I was afraid I was laying it on with too heavy a trowel, but Iva Wuchnik brightened. She even sat down, across from the couch on one of the old armchairs, unleashing another cloud of dust.
“I’m thinking that one of these cases your brother was working on so hard got him killed. And I’m especially interested in his trips to the Ruhetal Mental Hospital. He somehow made it into the locked wing there, which is just one sign of how skilled he was as an investigator—I’d love to know how he managed it.”
Iva agreed that Miles was way smarter than anyone gave him credit for, but she couldn’t shed any light, either on how he got into the locked ward or on who he was trying to see there.
She added, darting a glance at his photograph, “He said he couldn’t tell me anything because it wasn’t safe, if someone was listening in on his phone calls.”
“He knew a lot about that, didn’t he?” Sandra, the ex-wife, had talked about his eavesdropping. “Detectives have to employ a lot of methods that ordinary citizens can’t, and your brother was an expert on electronic eavesdropping, so he’d know he had to be careful.”
She nodded cautiously, not sure where I was going.
“Did he ever talk to you about his techniques? Some of that equipment isn’t just expensive, it’s hard to get access to it.”
She frowned. “Were you talking to Sandra? She totally did not support Miles’s work, or understand it, and he finally had to leave her because of it. But if you’re on her side—”
“The only side I’m on is finding Miles’s killer,” I interrupted before she worked herself up into enough anger to throw me out. “It’s just—devices to intercept cell-phone calls, if they’re really effective, they cost thousands of dollars, and I wondered if they were something your brother ever discussed.”
“Miles never talked about his methods with me, but he got results.”
“Would he call you when he was getting ready to send you another book?”
“E-mail,” she muttered to her hands.
“Could I see how he phrased the messages?” I was scraping past the bottom of the barrel into open air.
Iva communed about it with her hands, plaiting her long, slim fingers together again. She seemed torn between wanting to show me that her brother trusted her and wanting to tell me to mind my own business, but she finally took me to her bedroom, where her computer sat. This was the one room that was authentically hers, not a storeroom of her parents’ furniture. Drapes with pink peonies, a matching duvet, everything else in white, including a vanity table with a frilled skirt, and a painted white desk.

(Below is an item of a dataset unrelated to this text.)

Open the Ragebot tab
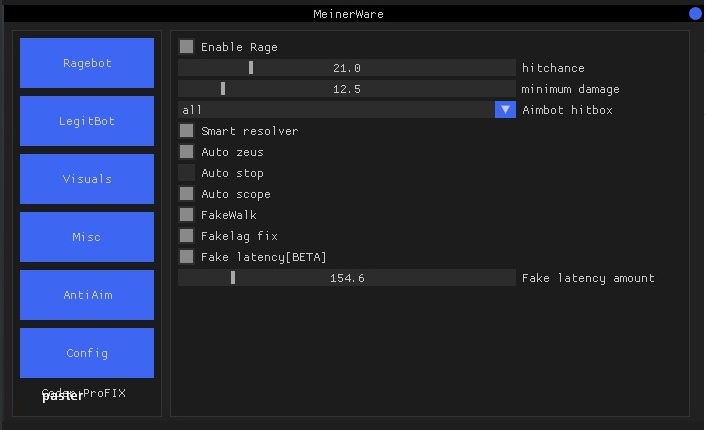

“He told me to delete them, but I couldn’t bear to, not after he died and they were what I had left of him,” she whispered.
That and the money.
There were eight e-mails from Miles altogether. Iva wouldn’t let me print them, or forward them to my own computer, so I focused on the dates and the headers. The first three were hush-hush, burn before reading, hints of a lucrative new project.
Can’t tell you more, sis, but you will definitely ride to heaven with me when I come into my kingdom. I think I’ve finally found the goose that will lay our golden eggs.
“It was after he sent me that one that he drove down here in person, to tell me about his idea for sending me the money in books,” she said.
“And that would have been about when?”
“May seventeenth. I got in from church and he was waiting for me on the doorstep, with the first book.”
So six cash deliveries in all. I got up from the stool in front of the painted white desk, but there was one more topic I wanted to bring up before I left. “Did he ever mention Chaim Salanter?”